When possible I like to cut all of my lumber before I start assembly. This makes the assembly process go by much faster. Especially when both me and myself are working.
The joinery is simple butt joints with 2-1/2” screws. I didn’t use glue on the lower frame as it will be plenty strong enough without it.
The front side of the frame is a full eight foot piece of 2×6. Very seldom do projects call for a full length board picked up off the shelf. The extra height in the front will aid in preventing the plywood from sliding forward and falling off of the cart.
Again, no glue. Just regular butt joints and 2-1/2” screws. Predrilling for all of your screws is a good habit to get into. This will prevent the boards from splitting when working with dried lumber.
I’m really happy with the casters I used for this project. I have no clue what brand they are but they are 4” swivel casters I picked up from Lowes for about $10 each. Before installing them I let them sit upside down and I filled the inside of the bearing housing with a dust resistant Teflon spray lubricant. I let the spray dry before installing and the difference it makes is amazing.
With the lower frame complete I cut the plywood panels to size. I used 3/4” PureBond hardwood plywood from Home Depot for this. It’s formaldehyde free and made in the USA which are both things I love. These were actually the pieces I removed when I re-did my Paulk workbench.
After ripping the plywood to the final width I used my miter saw to cut them to length. Since having a proper miter saw station I have yet to use a crosscut sled on my table saw. It’s nice to have a reliable station for crosscutting.
The plans from Wood Magazine provide all of the dimensions for the panels and notches. I transferred all the dimensions to just one of the three panels.
A circular saw can be used to cut all three panels at the same time while referencing off the single marked panel. The amount of dust that this circular saw spews everywhere is incredibly annoying.
With all three panels cut two can be removed and the notches for the center panel can be made. These notches are all sized for the 2×4 boards that will run horizontally and provide lateral support.

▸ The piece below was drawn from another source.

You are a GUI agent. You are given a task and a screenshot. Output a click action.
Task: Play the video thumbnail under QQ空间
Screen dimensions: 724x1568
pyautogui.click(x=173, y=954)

The outside panels can be installed first. To make this easier I clamped my twelve inch speed square to the panel to act as a reference edge. If you’ve been following my builds for a while you will know I love using this large speed square. It’s incredibly handy as you will see again in just a minute. This made installing the side panels super easy. I used glue and some 1-1/4” screws to secure them.
With the side panels installed the center panel and the horizontal 2×4’s can be installed. For the time being I held the center panel in place by clamping the speed square to it to act as a foot. The 2×4’s are secured with 2-1/2” screws through the outer panels.
There are a total of four horizontal 2×4’s for lateral support. Three in the front and one in the back. The back area also doubles as a storage location for plywood off-cuts.
The center panel is positioned 50” from one side and is secured with two screws through each horizontal 2×4 board. This allows a full 48” wide off-cut to be stored in the back when necessary.
Finally the blocks can be added to the back of the lower frame. These allow a full sheet of plywood to be clamped to the back of the cart and broken down with a circular saw and a guide track.
With the cart completed I dismantled the previous rack and loaded it up. Having all of my plywood sheets and off-cuts stored in one rolling cart seems to be working out great. I really like the fact that I can roll this wherever I need to reduce the distance I need to carry sheet goods whether it’s loading the cart up or taking a sheet to the table saw.
For the free PDF plan provided by Wood Magazine click here to open it in a new tab or right click and select “save as” to download it to your computer. Even if you don’t use the plan provided I hope that you are able to get some ideas form this project and learn from my mistake. Sometimes the idea that looks sounds the best on paper isn’t the best in practice. Thanks for stopping by folks and I’ll talk to you again in a few days.